The router is trained to maximize target token probabilities via the guided distribution and regularized for confident (i.e., low-entropy) routing. Importantly, this operation is scale- and domain-agnostic, enabling plug-and-play application on larger-scale base models without retraining.

Figure 2: TARo's learnable token-level router design, enabling step-wise, adaptive mixture between base and reward models during generation.

Empirical Evaluation

Benchmarks and Comparative Results

TARo is validated on in-domain (MATH500), out-of-domain (MedXpertQA), and general (AlpacaEval) tasks, using both Llama and Qwen family models with step-wise-trained reward models. TARo significantly outperforms both base and reward models individually and achieves higher accuracy compared to GenARM and competitive methods such as UniR—demonstrating up to +22.4% absolute accuracy improvement over baseline LLMs and +8.4% over token-level fixed-weight routing on MATH500.

Additionally, TARo exhibits robust performance on clinical (MedXpertQA) and instruction-following tasks (AlpacaEval). Notably, unlike GenARM, TARo does not suffer performance degradation relative to base models when reward models are weaker, as it adaptively suppresses reward signals where detrimental.

Weak-to-Strong Generalization

A salient property is TARo's weak-to-strong generalization: routers trained alongside small LLMs generalize effectively to larger models (e.g., Llama-3.1-70B, Qwen-2.5-14B), obviating the need for router retraining and extending the utility of token-level alignment across scales.

Figure 3: Weak-to-strong generalization—routers and reward models trained on small base models transfer to large backbones without retraining, yielding significant performance gains.

Router Behavior and Analysis

Token-level $\alpha_t$ analysis reveals that the router preferentially delegates mathematically salient or structural tokens (e.g., operators, scaffolding) to the reward model, while the base model handles context tokens, preserving both domain-general fluency and logic. Ablation studies show that router designs using logits rather than hidden states are both architecture-agnostic and more performant; token-level granularity is critical, as prompt-level interpolation fails to capture the requisite reasoning control.

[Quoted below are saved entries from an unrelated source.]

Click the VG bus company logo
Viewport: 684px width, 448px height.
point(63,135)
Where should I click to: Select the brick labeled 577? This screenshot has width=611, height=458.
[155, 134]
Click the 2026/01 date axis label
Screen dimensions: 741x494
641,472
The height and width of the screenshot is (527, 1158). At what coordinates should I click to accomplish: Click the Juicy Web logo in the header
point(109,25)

Theoretical and Practical Implications

TARo demonstrates that fine-grained, step-wise reward signals—when modulated adaptively at the token level—can robustly enhance LLM reasoning without post-training. This architecture-agnostic, plug-and-play mechanism facilitates rapid deployment of reward-guided alignment across diverse tasks and model sizes, a critical property as LLMs scale and application scenarios diversify. Its inference-time cost is competitive with prior work, and its lightweight router (on top of frozen models) is suitable for industrial deployment scenarios where frequent retraining is infeasible.

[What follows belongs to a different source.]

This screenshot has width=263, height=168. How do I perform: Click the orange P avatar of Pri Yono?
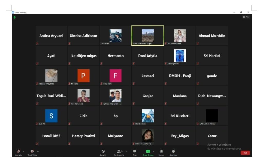(83, 76)
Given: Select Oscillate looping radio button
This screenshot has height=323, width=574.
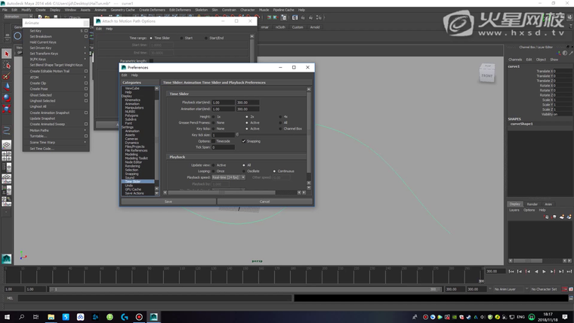Looking at the screenshot, I should 244,171.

Theoretically, TARo bridges mixture-of-experts style adaptive gating and test-time alignment for LLMs, opening up possibilities for dynamic, compositional control over LLM outputs—such as incorporating multiple domain-specific reward models or integrating dynamic reward guidance with agentic behaviors.

Future Directions

TARo's modular framework invites further exploration into multi-reward model routing, domain-adaptive router objectives, and structured routing for tool-usage and reasoning decomposition tasks. Deeper integration with LLM agentic frameworks, as well as theoretical analyses of the optimality of token-level adaptive mixtures, are promising research directions.

Conclusion

TARo establishes a new test-time alignment paradigm by combining reasoning-aware reward models and a learnable token-level router, enabling robust, compute-efficient reasoning modulation for frozen LLMs. This approach overcomes key limitations of fixed-weight test-time alignment and sets a precedent for scalable, domain-agnostic reasoning optimization without the prohibitive costs of large-scale post-training (2603.18411).